- _DATA SUPPLIED_:

-*-

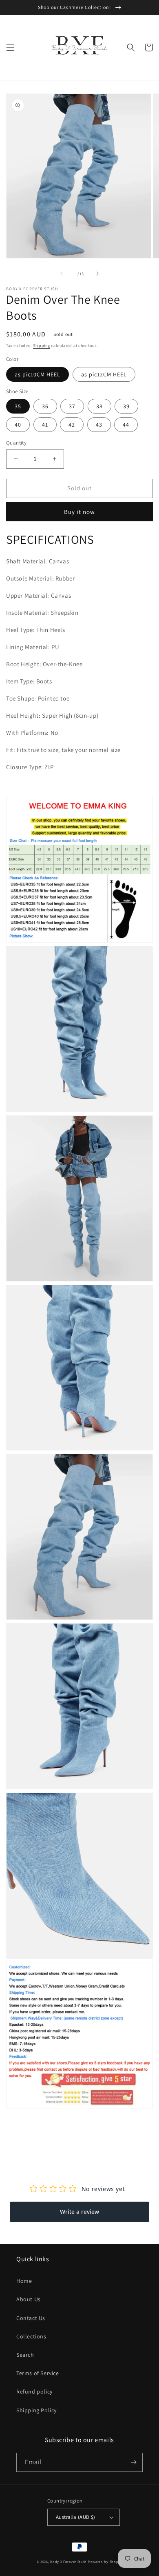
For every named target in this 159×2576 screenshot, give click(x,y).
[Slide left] (62, 274)
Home (24, 2281)
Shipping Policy (36, 2410)
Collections (31, 2336)
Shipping (41, 345)
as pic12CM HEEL (104, 374)
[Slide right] (97, 274)
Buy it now (79, 512)
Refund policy (34, 2391)
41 (45, 424)
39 (126, 406)
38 (99, 406)
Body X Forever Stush (68, 2561)
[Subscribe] (133, 2462)
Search (25, 2354)
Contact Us (30, 2318)
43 (99, 424)
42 (71, 424)
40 (18, 424)
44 (126, 424)
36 (45, 406)
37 (72, 406)
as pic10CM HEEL (37, 374)
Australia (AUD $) (75, 2517)
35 (18, 406)
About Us (28, 2299)
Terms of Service (37, 2373)
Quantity (16, 442)
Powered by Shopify (105, 2561)
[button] (10, 47)
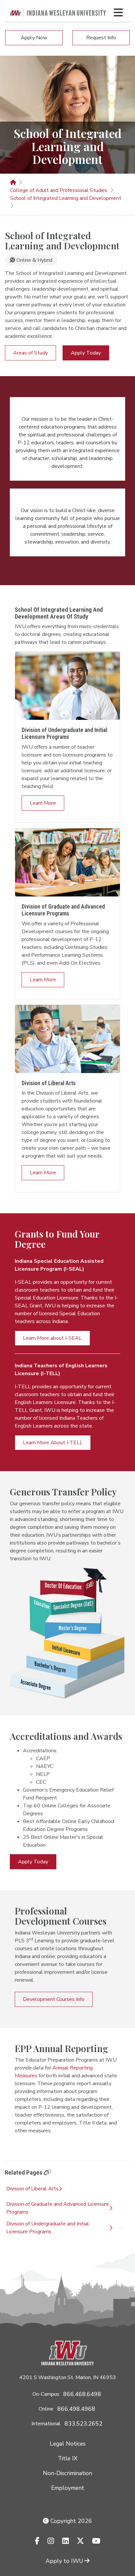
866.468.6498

-*-

- _AIM OF THE TASK_: Pictures aside, reproduce all of the data exactly.

- _ANSWER BOX_:
For every named target in this 159×2576 screenshot, give click(x,y).
[Slide left] (62, 274)
Home (24, 2281)
Shipping Policy (36, 2410)
Collections (31, 2336)
Shipping (41, 345)
as pic12CM HEEL (104, 374)
[Slide right] (97, 274)
Buy it now (79, 512)
Refund policy (34, 2391)
41 (45, 424)
39 (126, 406)
38 (99, 406)
Body X Forever Stush (68, 2561)
[Subscribe] (133, 2462)
Search (25, 2354)
Contact Us (30, 2318)
43 (99, 424)
42 (71, 424)
40 (18, 424)
44 (126, 424)
36 (45, 406)
37 (72, 406)
as pic10CM HEEL (37, 374)
Australia (AUD $) (75, 2517)
35 (18, 406)
About Us (28, 2299)
Terms of Service (37, 2373)
Quantity (16, 442)
Powered by Shopify (105, 2561)
[button] (10, 47)
866.468.6498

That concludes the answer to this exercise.